====== EXCERPT ======

I'm wondering what the general process is for this. In general being well defined means there is only exactly one output for each input or that if x=y, f(x) = f(y) which looks like the reverse of proving injectivity, I don't know if that is a coincidence or not.

Is a Fourier transform of a real function is still always real? I suppose the idea is that the imaginary component decays to 0 as you take the integral from -infinity to infinity so that it evaluates to a single finite real number, or actually, does the output of a the Fourier transform of a real valued function need to be real? Why do I generally see absolute value arguments in proving well-defined properties if complex functions have even more possible they can take? If you take an absolute value that only tells you anything about the magnitude of uncountably infinite numbers.

Edited by asksciencequestions
  • 1 month later...
Posted

The Fourier transform of an even real function is real. More generally, it is real for the function \(f\) if \(f(-x) = f(x)\) holds for almost every \(x \in \mathbb{R}.\)

======

> WRITTEN PROBLEM: According to the reply in the forum thread on Fourier transforms, which real functions have a real Fourier transform? The rows that follow have no connection to the forum thread.

====== SUPPLIED INFORMATION ======

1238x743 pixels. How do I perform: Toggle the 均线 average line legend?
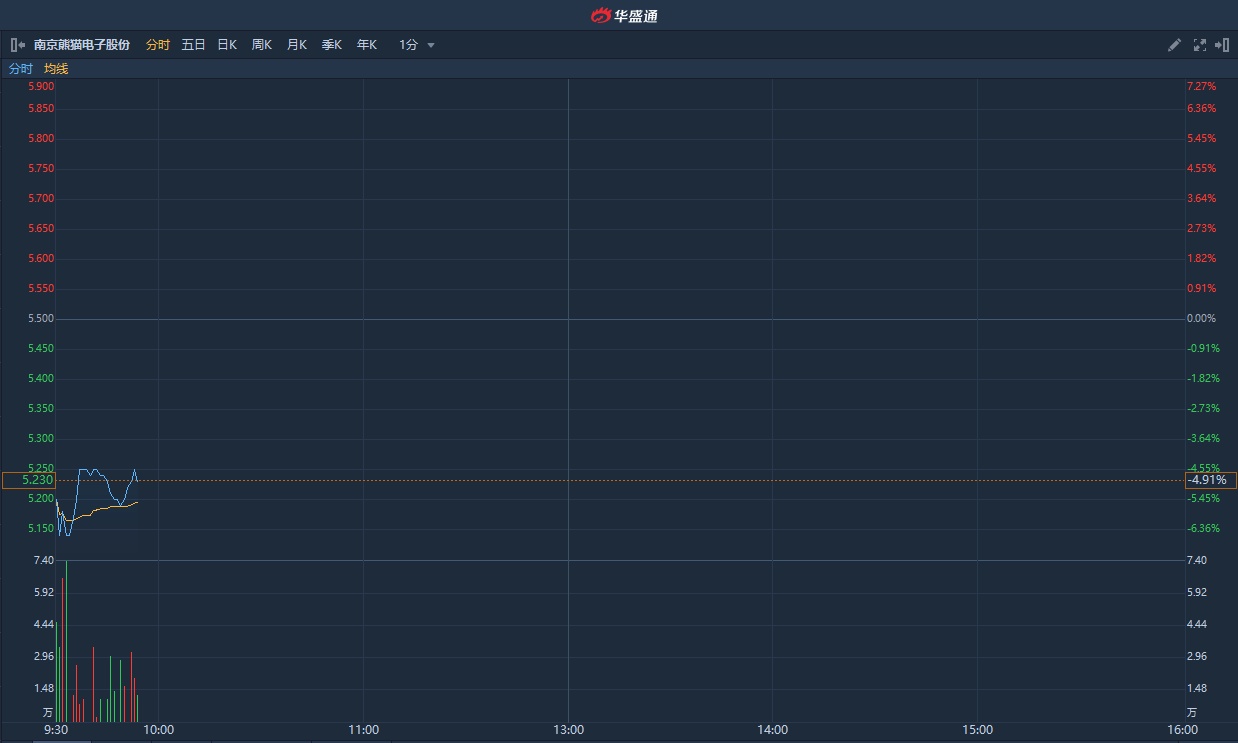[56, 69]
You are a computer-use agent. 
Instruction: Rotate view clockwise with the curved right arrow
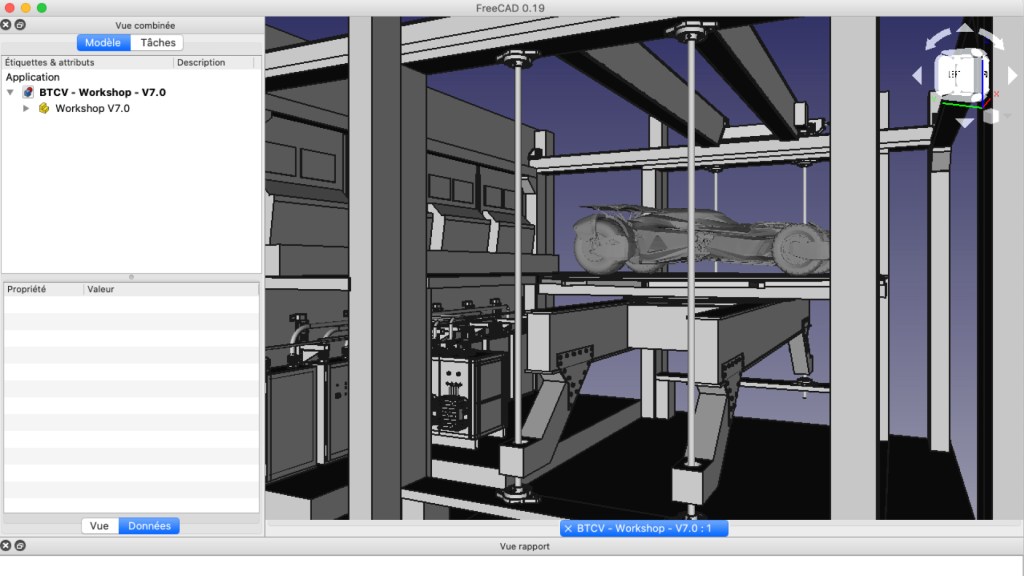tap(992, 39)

======
====== SUPPLIED INFORMATION ======

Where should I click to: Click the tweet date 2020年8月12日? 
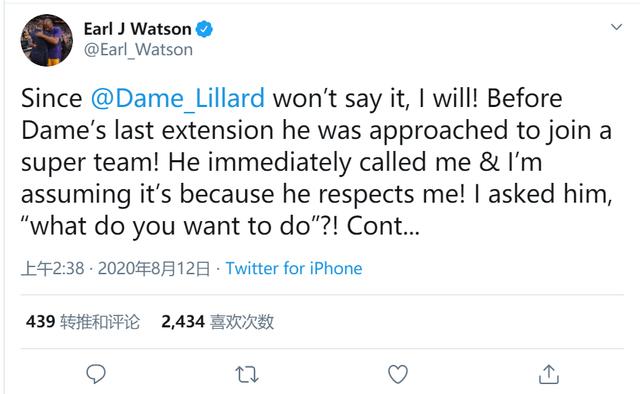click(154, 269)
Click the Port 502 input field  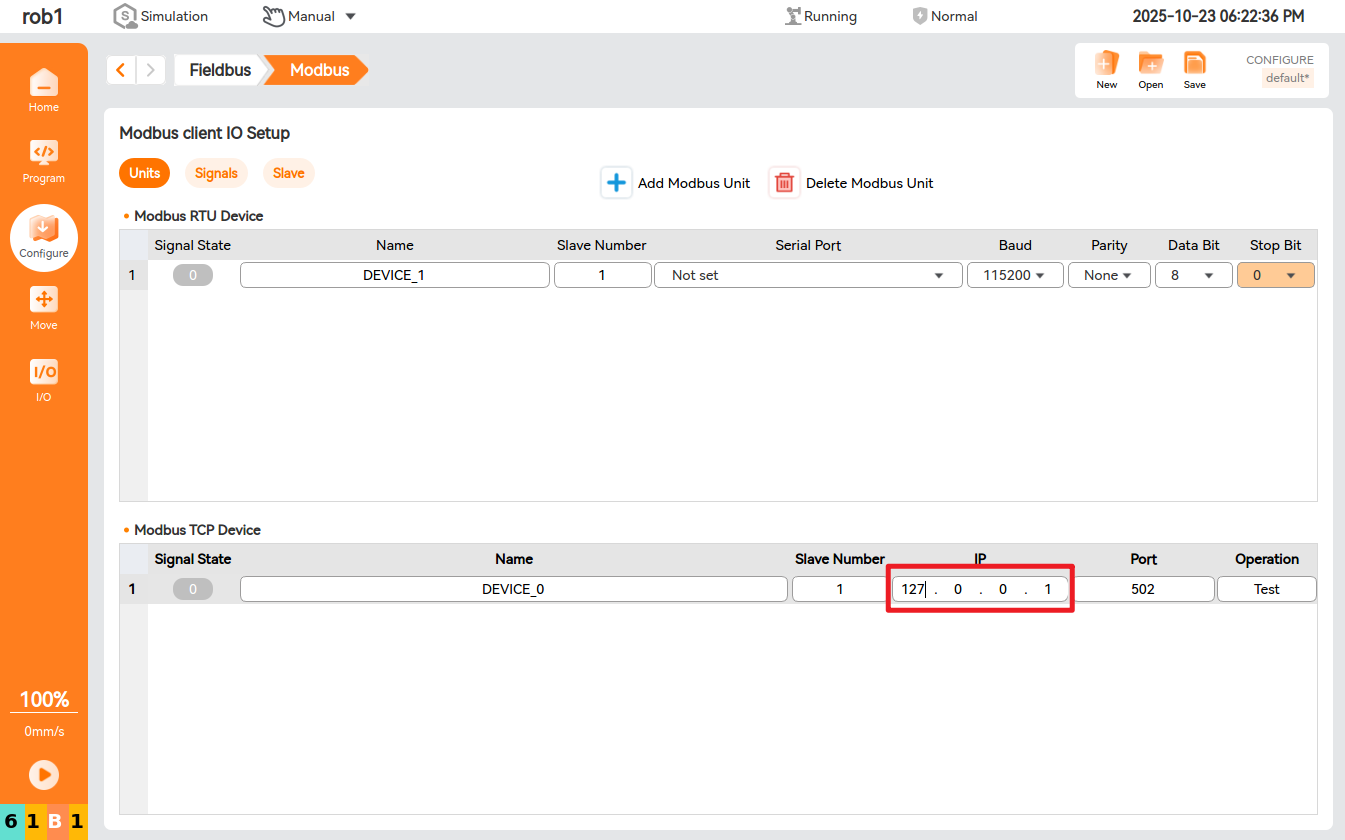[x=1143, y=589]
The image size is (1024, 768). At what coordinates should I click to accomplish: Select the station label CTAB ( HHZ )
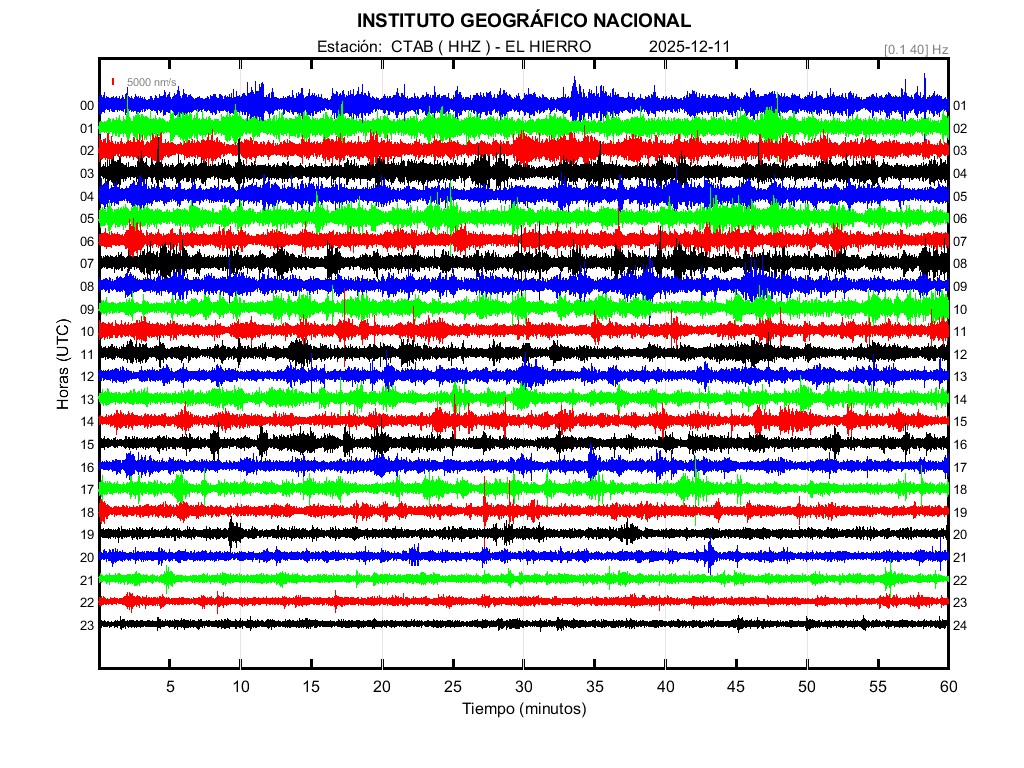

======

> ANSWER FOR THE TASK: Even real functions, meaning those where f(-x) = f(x) holds for almost every real x.